This is why, with fermentation, you have to let it be – but in the right conditions. Here are the key factors you should keep an eye on:
- Temperature: high temperatures kill the yeast plants, low temperatures decreases their activity. The higher the temperature, the faster the rate of fermentation, but the lower the alcoholic yield. The optimum temperature is 78º F. Never exceed 90º F.
- Proportion: the optimum sugar to water ratio is 2 pounds to 1 gallon.

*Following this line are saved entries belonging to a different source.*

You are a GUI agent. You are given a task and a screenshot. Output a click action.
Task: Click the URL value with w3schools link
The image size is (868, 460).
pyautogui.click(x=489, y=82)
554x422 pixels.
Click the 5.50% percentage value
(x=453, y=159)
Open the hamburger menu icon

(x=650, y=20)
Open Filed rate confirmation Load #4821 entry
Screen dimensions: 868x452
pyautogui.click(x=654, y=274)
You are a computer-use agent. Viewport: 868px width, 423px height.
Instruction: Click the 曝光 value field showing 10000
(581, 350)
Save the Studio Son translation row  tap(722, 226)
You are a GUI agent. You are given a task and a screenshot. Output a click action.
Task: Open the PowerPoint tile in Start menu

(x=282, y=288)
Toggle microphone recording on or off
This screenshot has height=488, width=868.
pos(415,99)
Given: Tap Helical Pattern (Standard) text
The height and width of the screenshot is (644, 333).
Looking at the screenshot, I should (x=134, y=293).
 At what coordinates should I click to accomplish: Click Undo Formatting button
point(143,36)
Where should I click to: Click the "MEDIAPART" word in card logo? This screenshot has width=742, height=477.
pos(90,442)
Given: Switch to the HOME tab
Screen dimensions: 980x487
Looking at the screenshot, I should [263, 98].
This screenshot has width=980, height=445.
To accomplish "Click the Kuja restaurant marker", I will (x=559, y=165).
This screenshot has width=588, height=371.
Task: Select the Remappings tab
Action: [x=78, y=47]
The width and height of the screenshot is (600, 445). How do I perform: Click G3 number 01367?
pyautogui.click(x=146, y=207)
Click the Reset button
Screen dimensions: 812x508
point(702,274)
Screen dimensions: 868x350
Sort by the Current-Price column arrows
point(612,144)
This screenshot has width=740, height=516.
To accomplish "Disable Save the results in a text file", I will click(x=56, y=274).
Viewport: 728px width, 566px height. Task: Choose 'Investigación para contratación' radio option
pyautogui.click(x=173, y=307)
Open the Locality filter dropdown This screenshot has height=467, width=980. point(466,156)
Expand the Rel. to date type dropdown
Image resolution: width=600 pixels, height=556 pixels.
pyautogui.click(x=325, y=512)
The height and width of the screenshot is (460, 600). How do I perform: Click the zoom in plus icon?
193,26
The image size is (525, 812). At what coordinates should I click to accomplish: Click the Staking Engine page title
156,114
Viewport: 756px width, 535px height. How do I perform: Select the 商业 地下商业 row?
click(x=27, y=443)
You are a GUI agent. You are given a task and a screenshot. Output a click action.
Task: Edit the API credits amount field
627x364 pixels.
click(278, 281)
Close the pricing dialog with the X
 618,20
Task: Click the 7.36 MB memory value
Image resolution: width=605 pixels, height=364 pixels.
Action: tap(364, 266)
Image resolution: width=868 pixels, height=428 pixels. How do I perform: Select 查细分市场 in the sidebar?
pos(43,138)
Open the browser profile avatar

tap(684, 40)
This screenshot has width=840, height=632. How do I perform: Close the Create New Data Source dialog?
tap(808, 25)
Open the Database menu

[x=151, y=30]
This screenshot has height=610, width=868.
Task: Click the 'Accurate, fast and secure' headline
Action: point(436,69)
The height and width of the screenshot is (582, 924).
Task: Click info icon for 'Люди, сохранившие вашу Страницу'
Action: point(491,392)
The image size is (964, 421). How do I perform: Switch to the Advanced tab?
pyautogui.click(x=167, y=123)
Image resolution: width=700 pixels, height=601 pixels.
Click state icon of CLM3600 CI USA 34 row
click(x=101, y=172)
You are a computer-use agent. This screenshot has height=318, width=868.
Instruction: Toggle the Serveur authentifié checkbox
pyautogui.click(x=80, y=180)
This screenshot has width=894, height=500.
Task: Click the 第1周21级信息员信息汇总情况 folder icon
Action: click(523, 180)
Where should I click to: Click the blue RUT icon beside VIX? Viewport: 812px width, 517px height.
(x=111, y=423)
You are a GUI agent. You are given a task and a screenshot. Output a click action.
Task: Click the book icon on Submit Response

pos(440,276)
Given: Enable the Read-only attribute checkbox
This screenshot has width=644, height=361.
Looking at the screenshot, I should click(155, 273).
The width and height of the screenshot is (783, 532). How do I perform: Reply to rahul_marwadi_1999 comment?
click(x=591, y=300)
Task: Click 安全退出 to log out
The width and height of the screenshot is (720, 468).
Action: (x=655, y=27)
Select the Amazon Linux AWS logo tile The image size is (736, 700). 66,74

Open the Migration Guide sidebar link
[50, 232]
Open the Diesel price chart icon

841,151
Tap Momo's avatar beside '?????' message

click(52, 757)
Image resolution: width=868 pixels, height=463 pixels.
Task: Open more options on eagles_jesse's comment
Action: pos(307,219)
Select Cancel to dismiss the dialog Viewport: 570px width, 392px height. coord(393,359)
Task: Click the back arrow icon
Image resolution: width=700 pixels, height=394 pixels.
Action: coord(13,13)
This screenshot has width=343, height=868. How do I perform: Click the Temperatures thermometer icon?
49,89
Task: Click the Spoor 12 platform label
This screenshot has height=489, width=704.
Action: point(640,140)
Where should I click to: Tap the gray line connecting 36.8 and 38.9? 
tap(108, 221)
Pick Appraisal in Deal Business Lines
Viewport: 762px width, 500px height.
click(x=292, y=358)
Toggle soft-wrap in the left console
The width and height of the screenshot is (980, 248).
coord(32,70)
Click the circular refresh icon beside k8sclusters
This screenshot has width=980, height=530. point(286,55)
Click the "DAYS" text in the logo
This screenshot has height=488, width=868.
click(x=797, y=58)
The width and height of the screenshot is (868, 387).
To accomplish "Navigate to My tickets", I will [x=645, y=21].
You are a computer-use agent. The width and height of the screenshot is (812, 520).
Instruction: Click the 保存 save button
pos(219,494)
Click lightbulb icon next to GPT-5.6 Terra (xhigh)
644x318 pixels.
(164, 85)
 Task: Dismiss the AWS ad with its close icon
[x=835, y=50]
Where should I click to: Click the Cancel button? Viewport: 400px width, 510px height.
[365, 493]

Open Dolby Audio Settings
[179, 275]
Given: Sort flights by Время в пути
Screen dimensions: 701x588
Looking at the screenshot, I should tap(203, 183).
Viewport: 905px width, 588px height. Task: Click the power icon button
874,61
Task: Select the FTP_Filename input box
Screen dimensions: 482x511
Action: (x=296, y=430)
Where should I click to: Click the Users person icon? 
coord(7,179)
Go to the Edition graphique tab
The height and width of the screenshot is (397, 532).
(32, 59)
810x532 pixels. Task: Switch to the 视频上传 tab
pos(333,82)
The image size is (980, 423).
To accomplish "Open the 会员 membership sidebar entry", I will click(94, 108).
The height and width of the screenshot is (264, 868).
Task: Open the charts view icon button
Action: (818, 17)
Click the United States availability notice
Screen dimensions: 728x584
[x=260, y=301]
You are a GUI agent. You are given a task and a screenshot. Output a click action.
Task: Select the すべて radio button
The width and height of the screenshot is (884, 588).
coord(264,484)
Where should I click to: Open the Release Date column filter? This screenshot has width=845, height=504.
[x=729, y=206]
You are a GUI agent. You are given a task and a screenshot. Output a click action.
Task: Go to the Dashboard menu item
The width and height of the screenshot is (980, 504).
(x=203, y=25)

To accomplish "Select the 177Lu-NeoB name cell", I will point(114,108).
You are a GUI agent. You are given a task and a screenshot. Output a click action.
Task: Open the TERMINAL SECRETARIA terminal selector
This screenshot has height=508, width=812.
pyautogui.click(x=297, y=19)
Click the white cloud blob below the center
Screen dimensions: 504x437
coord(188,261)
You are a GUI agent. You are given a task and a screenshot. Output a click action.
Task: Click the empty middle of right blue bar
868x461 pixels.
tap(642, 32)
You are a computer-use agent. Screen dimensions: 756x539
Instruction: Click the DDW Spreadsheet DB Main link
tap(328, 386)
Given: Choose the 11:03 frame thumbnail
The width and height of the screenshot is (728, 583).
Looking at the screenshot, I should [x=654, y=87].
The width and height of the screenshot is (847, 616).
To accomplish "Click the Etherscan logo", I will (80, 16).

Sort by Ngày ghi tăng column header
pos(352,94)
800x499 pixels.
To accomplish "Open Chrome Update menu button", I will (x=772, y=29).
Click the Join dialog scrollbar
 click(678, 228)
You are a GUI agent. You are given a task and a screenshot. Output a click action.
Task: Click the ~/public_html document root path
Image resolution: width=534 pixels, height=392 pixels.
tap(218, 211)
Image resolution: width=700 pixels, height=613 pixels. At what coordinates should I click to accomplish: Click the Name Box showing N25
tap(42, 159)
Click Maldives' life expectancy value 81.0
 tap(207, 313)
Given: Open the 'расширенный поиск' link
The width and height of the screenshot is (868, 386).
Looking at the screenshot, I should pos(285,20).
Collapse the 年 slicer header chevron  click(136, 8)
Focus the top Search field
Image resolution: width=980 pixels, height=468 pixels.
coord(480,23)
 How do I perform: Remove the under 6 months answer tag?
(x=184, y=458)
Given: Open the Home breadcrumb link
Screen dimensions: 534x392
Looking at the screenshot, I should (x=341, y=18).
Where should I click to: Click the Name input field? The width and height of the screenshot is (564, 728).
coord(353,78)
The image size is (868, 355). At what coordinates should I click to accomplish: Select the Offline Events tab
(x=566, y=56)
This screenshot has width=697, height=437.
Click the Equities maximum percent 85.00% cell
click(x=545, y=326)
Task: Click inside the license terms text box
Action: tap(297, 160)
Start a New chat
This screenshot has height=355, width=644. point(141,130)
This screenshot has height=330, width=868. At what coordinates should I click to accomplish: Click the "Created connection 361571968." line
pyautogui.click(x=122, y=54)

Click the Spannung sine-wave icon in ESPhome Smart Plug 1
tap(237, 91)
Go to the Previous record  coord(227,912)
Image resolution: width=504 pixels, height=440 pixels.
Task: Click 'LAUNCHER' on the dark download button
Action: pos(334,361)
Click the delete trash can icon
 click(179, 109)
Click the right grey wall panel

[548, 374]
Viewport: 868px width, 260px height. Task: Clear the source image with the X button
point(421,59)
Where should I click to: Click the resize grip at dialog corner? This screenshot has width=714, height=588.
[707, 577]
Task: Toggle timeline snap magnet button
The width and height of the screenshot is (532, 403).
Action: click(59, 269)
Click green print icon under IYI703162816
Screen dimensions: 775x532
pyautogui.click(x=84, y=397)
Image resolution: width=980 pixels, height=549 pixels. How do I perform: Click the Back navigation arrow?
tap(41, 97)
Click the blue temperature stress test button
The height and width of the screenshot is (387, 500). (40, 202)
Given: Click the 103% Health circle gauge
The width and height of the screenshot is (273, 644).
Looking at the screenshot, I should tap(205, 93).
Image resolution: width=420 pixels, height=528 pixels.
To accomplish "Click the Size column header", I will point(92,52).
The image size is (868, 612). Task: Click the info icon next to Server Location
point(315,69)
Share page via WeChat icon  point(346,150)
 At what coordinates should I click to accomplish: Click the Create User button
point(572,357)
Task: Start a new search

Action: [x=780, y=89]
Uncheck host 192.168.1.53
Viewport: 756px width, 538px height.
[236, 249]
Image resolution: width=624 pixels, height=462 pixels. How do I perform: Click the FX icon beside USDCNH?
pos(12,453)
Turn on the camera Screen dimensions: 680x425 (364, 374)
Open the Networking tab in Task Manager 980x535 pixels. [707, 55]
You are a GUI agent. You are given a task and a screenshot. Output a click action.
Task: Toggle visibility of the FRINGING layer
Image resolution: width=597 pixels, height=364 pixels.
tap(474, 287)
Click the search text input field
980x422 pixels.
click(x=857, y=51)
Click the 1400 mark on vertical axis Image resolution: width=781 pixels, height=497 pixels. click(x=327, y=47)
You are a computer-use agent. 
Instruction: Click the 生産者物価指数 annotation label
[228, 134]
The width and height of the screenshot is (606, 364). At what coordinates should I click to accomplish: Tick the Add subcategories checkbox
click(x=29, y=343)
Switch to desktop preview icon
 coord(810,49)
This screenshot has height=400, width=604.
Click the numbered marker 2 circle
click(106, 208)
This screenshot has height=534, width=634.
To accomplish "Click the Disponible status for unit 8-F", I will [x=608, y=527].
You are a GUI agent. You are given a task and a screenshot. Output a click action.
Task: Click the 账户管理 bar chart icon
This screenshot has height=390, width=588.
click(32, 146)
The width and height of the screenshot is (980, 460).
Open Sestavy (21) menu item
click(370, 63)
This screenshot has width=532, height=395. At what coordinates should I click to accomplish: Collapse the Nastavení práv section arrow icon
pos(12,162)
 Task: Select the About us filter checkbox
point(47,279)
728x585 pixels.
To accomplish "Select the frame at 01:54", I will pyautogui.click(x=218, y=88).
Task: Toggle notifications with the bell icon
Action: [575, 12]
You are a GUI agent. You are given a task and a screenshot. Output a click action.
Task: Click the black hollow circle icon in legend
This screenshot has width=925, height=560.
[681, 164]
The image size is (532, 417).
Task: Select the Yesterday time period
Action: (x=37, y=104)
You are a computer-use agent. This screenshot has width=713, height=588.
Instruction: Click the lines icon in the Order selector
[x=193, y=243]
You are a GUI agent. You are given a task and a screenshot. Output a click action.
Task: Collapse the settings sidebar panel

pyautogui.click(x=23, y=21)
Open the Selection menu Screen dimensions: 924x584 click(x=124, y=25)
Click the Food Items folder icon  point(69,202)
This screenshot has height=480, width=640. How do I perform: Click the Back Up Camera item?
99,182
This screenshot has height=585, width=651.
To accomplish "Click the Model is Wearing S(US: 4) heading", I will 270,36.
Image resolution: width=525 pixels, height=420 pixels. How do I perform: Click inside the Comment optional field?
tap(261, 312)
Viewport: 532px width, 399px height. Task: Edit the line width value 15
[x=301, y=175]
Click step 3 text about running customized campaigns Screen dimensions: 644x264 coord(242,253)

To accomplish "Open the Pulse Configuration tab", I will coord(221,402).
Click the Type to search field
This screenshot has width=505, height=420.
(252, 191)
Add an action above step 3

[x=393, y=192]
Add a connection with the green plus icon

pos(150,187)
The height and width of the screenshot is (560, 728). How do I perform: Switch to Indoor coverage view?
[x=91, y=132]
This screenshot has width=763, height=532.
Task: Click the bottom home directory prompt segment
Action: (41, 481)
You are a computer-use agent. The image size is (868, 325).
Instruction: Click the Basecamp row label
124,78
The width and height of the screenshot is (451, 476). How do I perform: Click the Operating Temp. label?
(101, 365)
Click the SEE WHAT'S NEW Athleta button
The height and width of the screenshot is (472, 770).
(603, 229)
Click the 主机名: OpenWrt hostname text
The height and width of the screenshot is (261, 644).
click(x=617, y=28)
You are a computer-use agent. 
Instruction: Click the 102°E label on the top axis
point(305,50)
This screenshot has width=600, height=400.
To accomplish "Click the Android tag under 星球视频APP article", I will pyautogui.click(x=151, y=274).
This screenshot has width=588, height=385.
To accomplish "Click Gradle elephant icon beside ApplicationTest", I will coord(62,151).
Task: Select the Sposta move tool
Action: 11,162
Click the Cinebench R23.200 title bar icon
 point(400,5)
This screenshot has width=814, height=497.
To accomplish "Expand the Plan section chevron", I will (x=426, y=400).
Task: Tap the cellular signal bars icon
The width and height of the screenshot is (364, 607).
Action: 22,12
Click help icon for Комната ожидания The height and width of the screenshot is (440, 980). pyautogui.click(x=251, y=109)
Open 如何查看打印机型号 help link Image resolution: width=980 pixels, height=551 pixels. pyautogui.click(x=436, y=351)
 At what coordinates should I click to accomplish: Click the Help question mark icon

- Yeast and time: the usual proportion is 1 cup yeast to 5 gallons of water. At this ratio, in the right conditions, the yeast will produce enough ethyl alcohol to stop fermentation in 14 days. Yeast reproduces rapidly in sweet solutions, so less is better, but it will take a little longer for active fermentation to get going. Stand by your mash, and let experience guide you.
- Vinegar inhibition: when exposed to oxygen, the mash or wine will tend to promote the growth of another fungi that will manufacture vinegar. No oxygen, no vinegar.
- Settling time: when fermentation is complete, the mash or wine will be turbid and must settle. Settling will take several days or a week, even months in the case of wine. Chilling the fermented mash and/or filtering it will speed the process. Siphon or decant the clear solution and discard sediment. Try not to aerate the mash or wine unnecessarily, thereby risking the formation of vinegar.
After fermentation, the mash will be no more than 16% and usually not less than 3% ethyl alcohol by volume. It’s a dilute alcohol solution, so now’s the time to crank up your whiskey still and distill in high spirits.